The opening of the National Road in 1811, the arrival of the B&O railroad in 1842, and the completion of the C&O Canal in 1850 turned Cumberland into a modern transportation hub. By the close of the Civil War, coal production in Appalachia had rocketed. Maryland was producing millions of short tons of coal a year that was fed to industrial and urban centers over Cumberland’s train and canal links. The Allegany Museum collects objects and information that document our region’s role in America’s post Civil War industrial boom. Our two key stories about the rise and decline of products Made in America are glassware and tire production.

Glassmaking and Breweries

Cumberland was an ideal location for glassmaking because of its proximity to rich coal deposits needed for fuel and silica sandstone, the raw material of glass.  After about 1880, the city became a center of glass manufacturing. Local glass factories produced many popular patterns and obtained patents for some inventions.

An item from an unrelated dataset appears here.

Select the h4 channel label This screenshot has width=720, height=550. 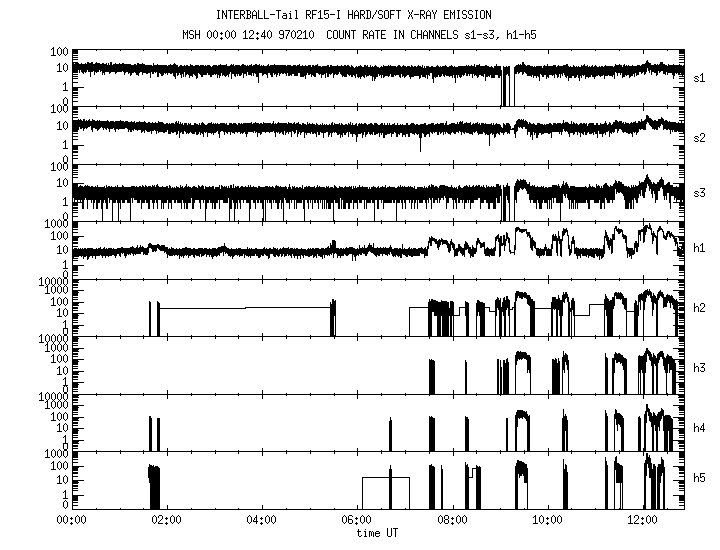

Glass factories were dangerous places to work and commonly burnt to the ground. One of the earliest and most prominent glass companies, Wellington Glass Company, was completely destroyed by fire in 1920. Wellington Glass employed around 300 people, but the huge losses from the fire, estimated at $400,000, were insurmountable and the factory was not rebuilt. After 1930, glassmaking played a much-diminished role in the local economy. The Allegany museum is acquiring key examples of local glass as well as tools and archival information that document the history of this important industry.

A list of glass manufactures that operated in the Cumberland region is available here.

Kelly Springfield Tire Company

Maryland’s coal production reached its peak in the first decade of the 20th century and declined after World War I as new energy sources such as petroleum became important. The decline of coal mining and glassmaking hit Cumberland’s economy hard. As these and other small local industries such as breweries declined, the Kelly-Springfield Tire Company based in Ohio opened a tire manufacturing plant in Cumberland in 1921.

Kelly-Springfield began in 1894 as a manufacturer of rubber ties for carriages, patenting a process of placing a solid rubber tire in a rim channel. Kelly-Springfield tires were quickly adapted to the expanding automobile industry and the company thrived. The Kelly-Springfield company closed the Cumberland plant in 1987.

The Allegany Museum houses the complete archive from the Springfield-Kelly company’s offices in Cumberland, including the company’s business documents; artifacts created by the company as part of commemorative and marketing campaigns; and most makes and models of tires created during the company’s operation.